* [What is needed] In the abstract on estimating evaporator valve sizes in supermarket refrigeration cabinets, where is the supermarket whose monitoring data is used to demonstrate the proposed method?

* [Document text]
BEGIN

Estimation of evaporator valve sizes in supermarket refrigeration cabinets

Abstract

In many applications, e.g. fault diagnostics and optimized control of supermarket refrigeration systems, it is important to determine the heat demand of the cabinets. This can easily be achieved by measuring the mass flow through each cabinet, however that is expensive and not feasible in large-scale deployments. Therefore it is important to be able to estimate the valve sizes from the monitoring data, which is typically measured. The valve size is measured by an area, which can be used to calculate mass flow through the valve — this estimated value is referred to as the valve constant. A novel method for estimating the cabinet evaporator valve constants is proposed in the present paper. It is demonstrated using monitoring data from a refrigeration system in a supermarket in Otterup (Denmark), consisting of data sampled at a one-minute sampling rate, however it is shown that a sampling time of around 10–20 min is adequate for the method. Through thermodynamic analysis of a two stage CO2 refrigeration system, a linear regression model for estimating valve constants is developed using time series data. The linear regression requires that transient dynamics are not present in the data, which depends on multiple factors e.g. the sampling time. If dynamics are not modelled it can be detected by a significant auto-correlation of the residuals. In order to include the dynamics in the model, an Auto-Regressive Moving Average model with eXogenous variables (ARMAX) is applied, and it is shown how it effectively eliminates the auto-correlation and provides less bias and higher accuracy of the estimates. Furthermore, it is shown that the sample time has a huge impact on the estimates. Thus, a method for selecting the optimal sampling time is introduced. It works individually for each of the evaporators, by exploring their respective frequency spectrum. That way, a reliable estimate of the actual valve constant can be achieved for each evaporator in the system and it is shown that sampling times above 10 min are optimal for the analysed systems.

END

* [Supplied material]
BEGIN

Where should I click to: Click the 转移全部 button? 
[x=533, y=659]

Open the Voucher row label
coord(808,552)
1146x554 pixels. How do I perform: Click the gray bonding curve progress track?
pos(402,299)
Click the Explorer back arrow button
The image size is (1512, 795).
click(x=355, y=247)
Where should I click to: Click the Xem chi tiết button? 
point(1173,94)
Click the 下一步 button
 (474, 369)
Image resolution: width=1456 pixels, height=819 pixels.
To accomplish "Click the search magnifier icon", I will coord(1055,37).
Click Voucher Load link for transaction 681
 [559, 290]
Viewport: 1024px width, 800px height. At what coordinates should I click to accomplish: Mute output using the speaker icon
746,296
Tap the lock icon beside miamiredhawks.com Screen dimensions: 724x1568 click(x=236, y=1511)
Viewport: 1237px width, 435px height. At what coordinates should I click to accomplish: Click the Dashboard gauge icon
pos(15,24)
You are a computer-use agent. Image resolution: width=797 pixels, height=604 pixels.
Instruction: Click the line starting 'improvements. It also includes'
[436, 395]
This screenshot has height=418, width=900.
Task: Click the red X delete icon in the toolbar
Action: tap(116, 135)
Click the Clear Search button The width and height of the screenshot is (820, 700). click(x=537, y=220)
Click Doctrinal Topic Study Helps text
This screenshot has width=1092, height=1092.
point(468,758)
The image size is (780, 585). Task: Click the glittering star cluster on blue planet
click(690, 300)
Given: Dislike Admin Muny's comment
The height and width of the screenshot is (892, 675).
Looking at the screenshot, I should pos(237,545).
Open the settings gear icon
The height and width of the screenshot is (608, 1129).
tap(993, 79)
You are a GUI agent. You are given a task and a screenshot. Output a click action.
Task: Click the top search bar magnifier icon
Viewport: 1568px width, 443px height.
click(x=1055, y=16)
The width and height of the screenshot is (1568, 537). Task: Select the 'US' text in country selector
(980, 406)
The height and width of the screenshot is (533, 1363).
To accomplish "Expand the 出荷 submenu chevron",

END

* [Exercise response] Otterup, Denmark.